#### [Materials provided]
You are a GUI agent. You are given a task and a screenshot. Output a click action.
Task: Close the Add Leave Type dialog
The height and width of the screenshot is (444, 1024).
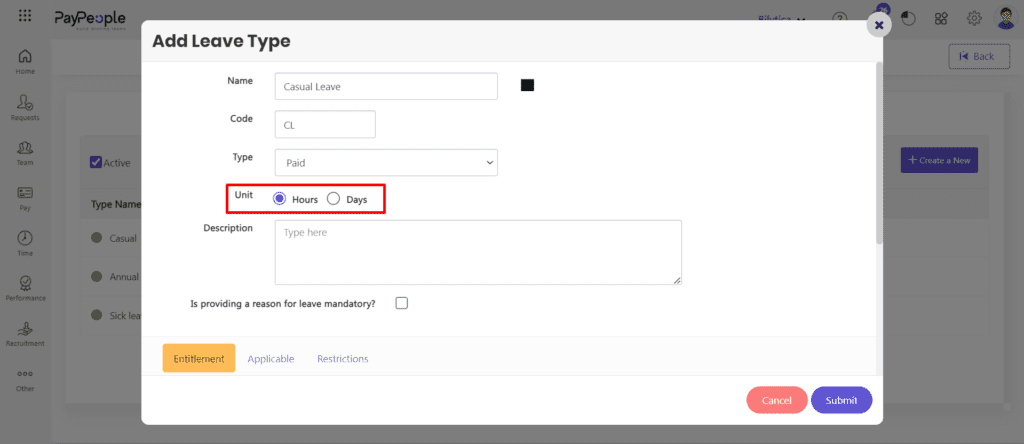pyautogui.click(x=879, y=25)
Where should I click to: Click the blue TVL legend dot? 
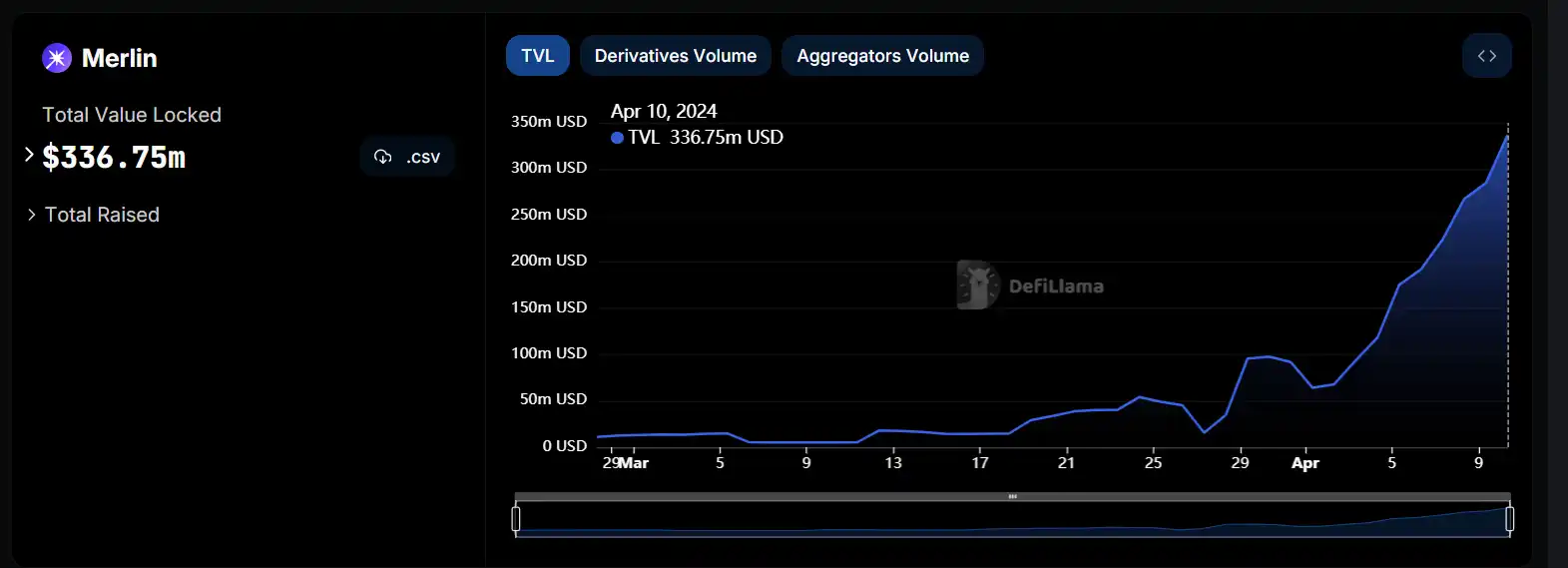pyautogui.click(x=617, y=138)
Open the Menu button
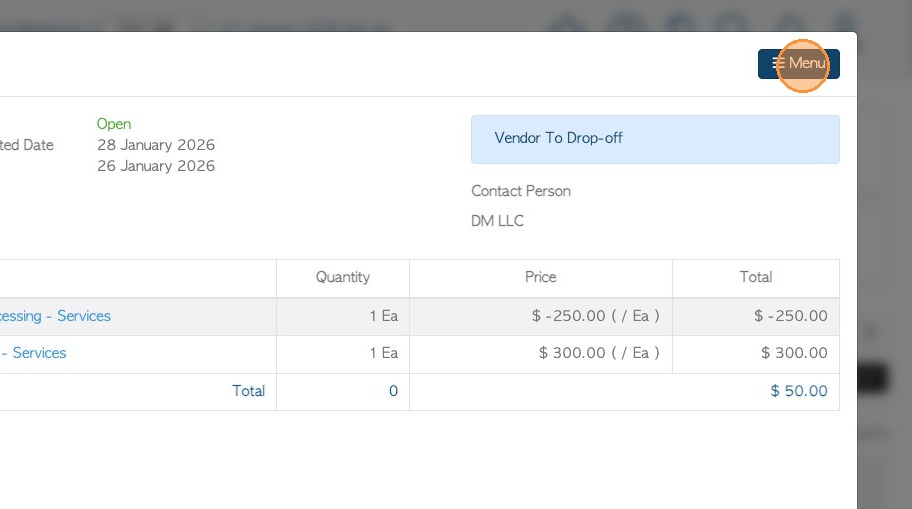The image size is (912, 509). [806, 64]
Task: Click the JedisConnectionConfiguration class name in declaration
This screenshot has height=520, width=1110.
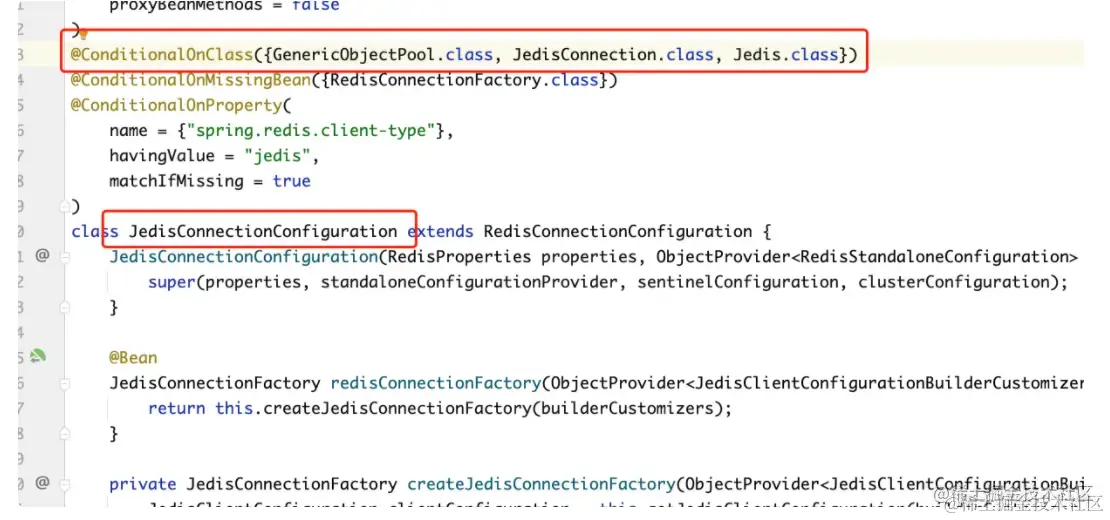Action: coord(263,231)
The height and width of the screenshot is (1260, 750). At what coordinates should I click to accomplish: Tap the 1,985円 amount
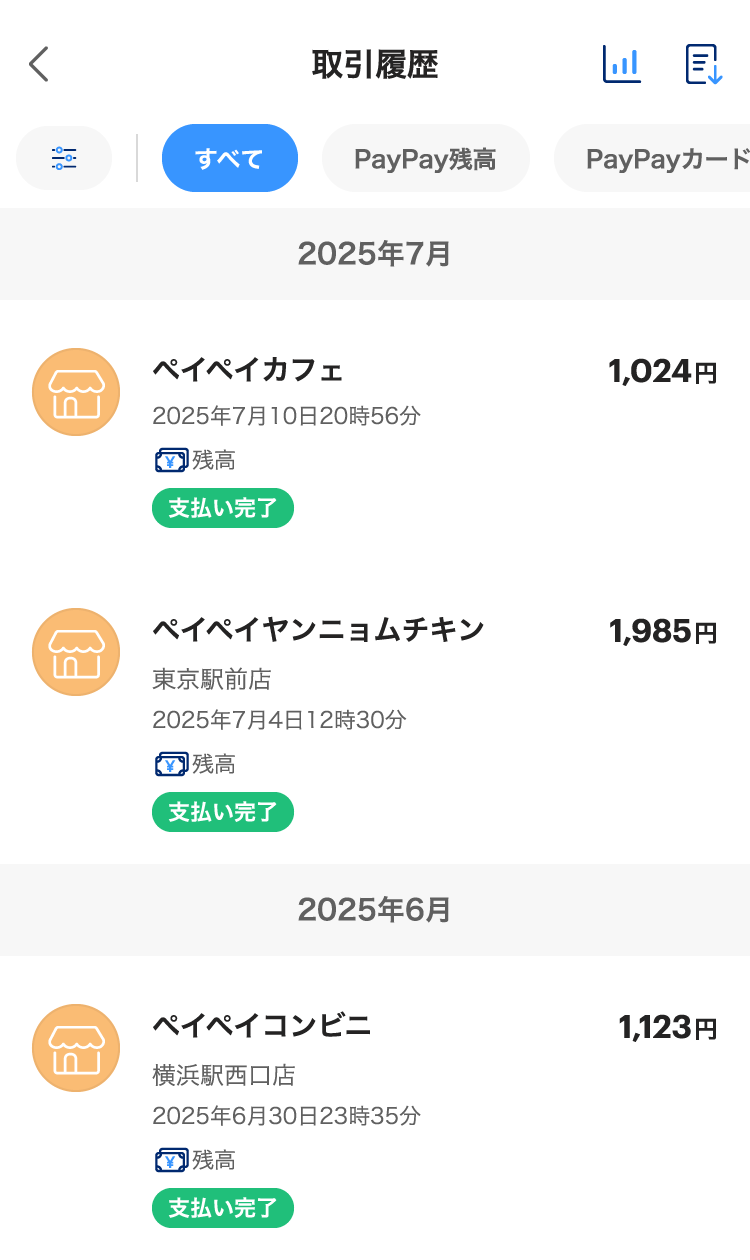tap(662, 632)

#### [Problem statement]
Could you give again precisely the lines from the one containing "Open the Menu button" through the final line of the material above, both included, and no others, dropping the pictures?

#### [Answer to the exercise]
Open the Menu button
The image size is (912, 509). [806, 64]
Task: Click the JedisConnectionConfiguration class name in declaration
This screenshot has height=520, width=1110.
Action: coord(263,231)
The height and width of the screenshot is (1260, 750). At what coordinates should I click to accomplish: Tap the 1,985円 amount
tap(662, 632)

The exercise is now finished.